Not only is it good for businesses with limited marketing budgets, it has much more of a “set it and forget it” mentality than other social channels that need constant babysitting and attention in order to maximize their potential. With little effort, you can use Pinterest to highlight your company’s work, link back to your blog or website, and promote not only your own content, but other valuable curated content as well. And remember, Pinterest pins also show up in Google searches now.
Rich: Peg Fitzpatrick is a social media strategist and popular blogger, writing on her own website and across the web. Her blog was recognized as one of the top social media blog posts by none other than The Social Media Examiner.
She has spearheaded successful social media campaigns for Mercedes, Motorola, Audi, Google and Virgin, as well as having been a brand ambassador for Kempton Hotels. She’s also currently working for Adobe Spark.
In her spare time she co-authored a best-selling book called The Art of Social Media, with Guy Kawasaki. Peg, welcome to the show.
Peg: Hey, thanks for having me Rich.
Rich: Hey, I’m sorry I butchered your intro right there. I think I probably could have practiced a few more times.
Peg: That’s ok. It’s really long, I’ve done so many interesting things.
Rich: You have, you’ve had an interesting life. And I didn’t even include the fact that just a few weeks ago you were here in Maine presenting at my newest conference, Streamline Marketing Workshops, which is basically a marketing conference for wedding professionals.
Peg: Which I loved. Portland I amazing, you must have me back again for something else.
Rich: Absolutely we will. And you did great and we got great feedback on it and everybody loved you. I’m not surprised by that at all. So you and I were chatting, I wanted to have you – because somehow I have yet to have you on the Agents of Change podcast – so I’m glad that we’re fixing that problem today. We chatted a little bit about this earlier, trying to come up with the right spin or the right angle, I said that I’m such an idiot when it comes to Pinterest, so let’s just have a Pinterest intervention. A Pintervention.
Peg: A Pintervention.
Rich: So this is my problem – or this is my opportunity – depending on how good I’m feeling about myself today. I have a few different brands, so I have flyte new media, which is my day job and is a digital marketing agency doing websites and digital marketing for companies (both B2B and B2C), and then I’ve got Agents of Change which is this annual conference and of course a podcast that I talk about. And then of course there’s my own brand, although I don’t know what The Rich Brooks is all about. And then of course you could through in Streamline which you presented at.
So I guess my first question is, should I have a Pinterest account for each of these, or should I just be running everything under an umbrella like The Rich Brooks?
Peg: I knew that was going to be your first question based on that, but it’s a great one because that is a question people have. Honestly, social media is amazing but most people have to do more than one thing, most of the people we know do more than one thing to either be successful or to make money. That’s how it goes in social media. Very few people just have one thing that they do that’s everything.

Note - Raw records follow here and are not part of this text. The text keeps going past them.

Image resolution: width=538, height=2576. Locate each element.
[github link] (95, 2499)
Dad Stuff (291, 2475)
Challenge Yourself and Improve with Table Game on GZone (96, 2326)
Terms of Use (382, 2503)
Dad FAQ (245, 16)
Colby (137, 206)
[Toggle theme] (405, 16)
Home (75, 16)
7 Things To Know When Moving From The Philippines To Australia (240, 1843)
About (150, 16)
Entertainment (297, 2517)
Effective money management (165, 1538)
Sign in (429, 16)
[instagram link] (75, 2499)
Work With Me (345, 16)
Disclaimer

So I would recommend that you do everything under your name – under “The Rich Brooks” – because your name is common. And the great thing about Pinterest is it’s very organized so you can have it under your name and you can have Pinterest Boards for your other content. So you can have a Pinterest Board for Streamline Marketing, you can have a Pinterest Board for flyte new media. So you can have a separate board or each one.
If you have Pinterest for each one of those, it’s going to be very difficult to manage them all. It’s the same with Twitter. I have people ask if they should have a separate account for this and that, and it’s like how many accounts can you manage. Can you manage 4 Twitter accounts, do you want to manage 4 Twitter accounts? Sometimes you need to have separate accounts. If it’s just a company Twitter account that makes sense because you can’t separate it in any way, everything you share is that one account.
But with Pinterest you can have 1 account and then you can have boards that are separated for each topic. And then for each board you can have a category for that board so it’s sorted even further.
Rich: Now does it make a difference now that both flyte new media and Agents of Change have grown that I’ve got people who are also working for those brands, so I’ve got a team of people here at flyte new media and they may be contributing, too, does that change your answer?
Peg: No, because with boards you can add contributors just to the boards but you can’t add contributors to the whole account, which is interesting.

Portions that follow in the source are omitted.